The bill will change pay eligibility for legal immigrants, now having to make between 100 and 400 percent of the federal poverty limit, Rodowicz explained, and will require people to revalidate their income every six months instead of yearly.
To her, "The way we're going about it really chops people up at the knees," and comes at one of the worst times for health care, which is still experiencing workforce shortages.
"The part that bothers me the most about this bill is the majority of the cuts don't happen until this fall, when the midterms are done," Rodowicz said.
"That's by design, and that's when the big hits come, and that's when the churn comes for us."
Medicaid Limited will be offered to those who don't meet income requirements, which only grants access to emergency care. State law mandates emergency rooms resolve payments after the treatment takes place, and with 75 percent of revenue coming from Medicare or Medicaid, Neal said that is a small private payer base to negotiate with afterwards, and premiums for private health care will go up.
Rodowicz also shared that sentiment, explaining that it will ultimately transfer to commercial payers in some way because that is the reality of how a health system is sustained.
"The emergency room is a bad way to get health care, and it tends to evoke a lot of emotions in the emergency room, and it creates a lot of tension in the emergency room," Neal said.
"But it also has the [unintended] problem that people who are worried about losing their health care, they stop showing up anywhere until they have an emergency, so they postpone diabetes treatments. They postpone hypertension, which is linked to diabetes. They just don't go. They avoid their doctor as well, and then they end up in the emergency room with a much bigger problem."
Berkshire Medical Center alone sees about 50,000 ER visits per year, some people using the department as a primary care provider because they have a hard time getting to a doctor's office, Rodowicz reported.
"It's a very busy emergency department. It rivals what happens in large urban areas, quite honestly," she said.
What is BHS doing to prepare for these changes? Rodowicz said it is about remembering its mission of advancing health and wellness for everyone in the community, "And if we're true to that mission, we don't plan on closing our doors or saying no to anyone who shows up."
BMC is a teaching hospital, and was approved to increase its internal medicine program and add six more slots for residents on the primary care track. Medicare is relied on to cover those slots.

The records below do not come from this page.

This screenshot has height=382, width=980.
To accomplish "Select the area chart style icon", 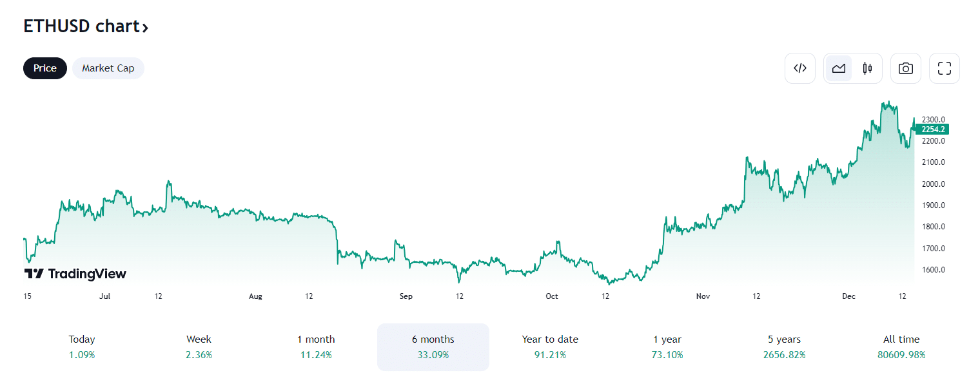I will pos(838,68).
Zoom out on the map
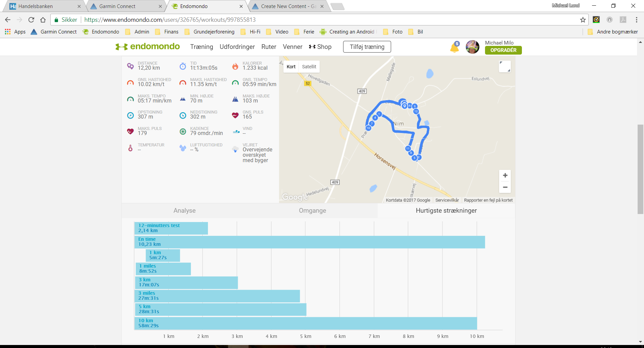 505,187
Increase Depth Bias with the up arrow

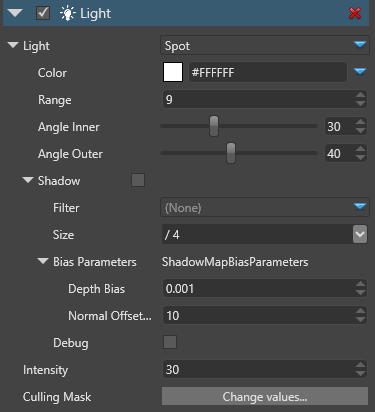tap(360, 284)
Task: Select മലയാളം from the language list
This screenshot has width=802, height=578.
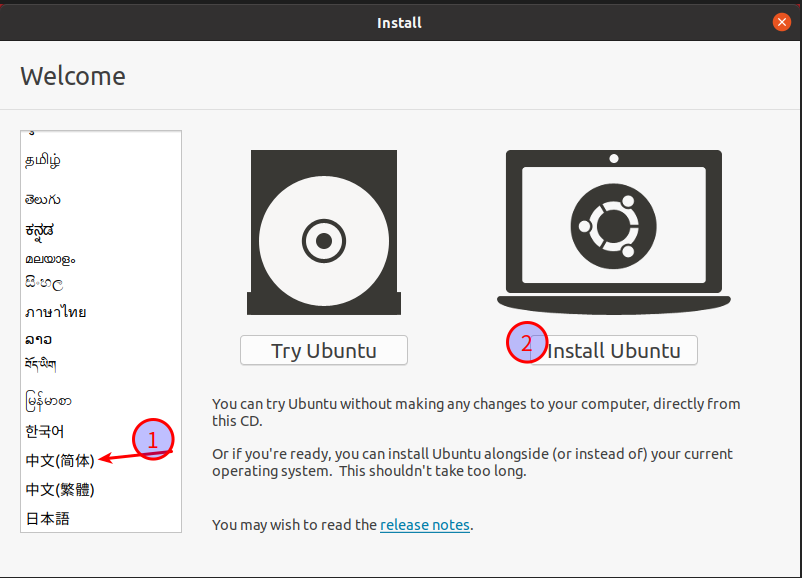Action: point(50,259)
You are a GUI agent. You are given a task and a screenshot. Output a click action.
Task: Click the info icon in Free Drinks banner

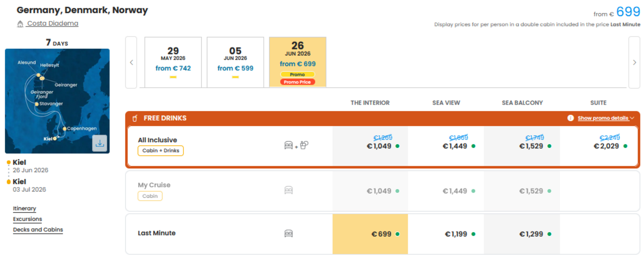[570, 118]
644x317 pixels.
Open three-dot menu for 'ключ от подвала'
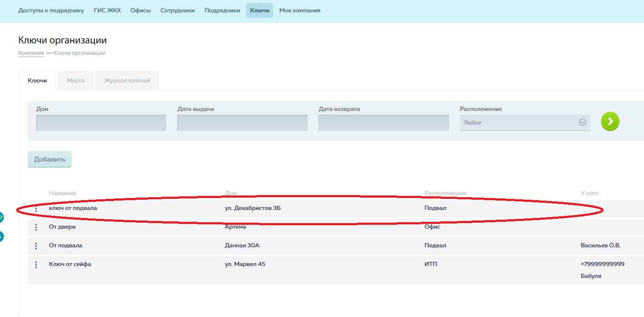pyautogui.click(x=36, y=209)
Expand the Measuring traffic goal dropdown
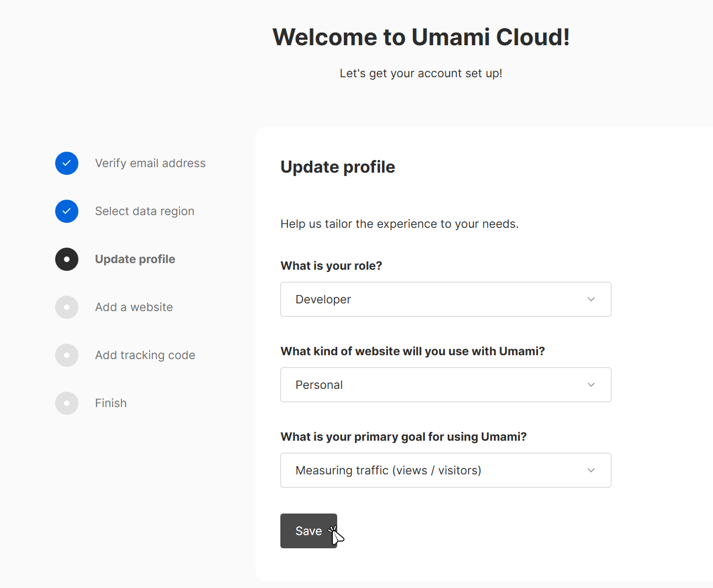The height and width of the screenshot is (588, 713). click(436, 471)
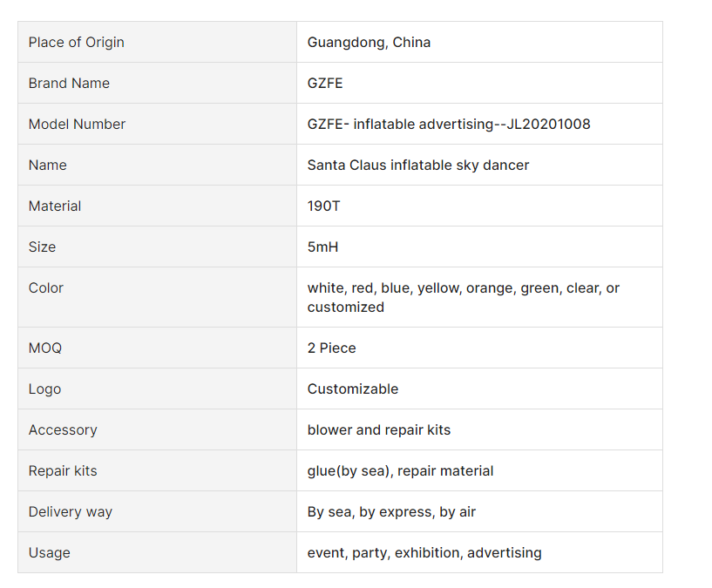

"We're being very pragmatic," Rodowicz said, noting that contracted labor costs almost three times the salary BHS pays.
Neal said teaching hospitals are generally in Boston, and it adds to the reputational value to the community.
In 2024, North Adams Regional Hospital was designated as a federally recognized Critical Access Hospital, and inpatient beds were re-established. Neal was able to secure a slight change in the regulations regarding the federal government's definition of a connecting highway that made Route 7 a "secondary road" and dropped the maximum distance to 15 miles.
Rodowicz thanked Neal for the "important" role he played in reopening North Adams Regional, explaining that they waited a full decade to change the regulations in the law.
"We are still one of the few places, I think, in the country that has actually reopened a hospital. A lot of them are doing standalone emergency services, but not full hospital care," she said.
" And I will say that the care is different in North County now that we are a full licensed hospital."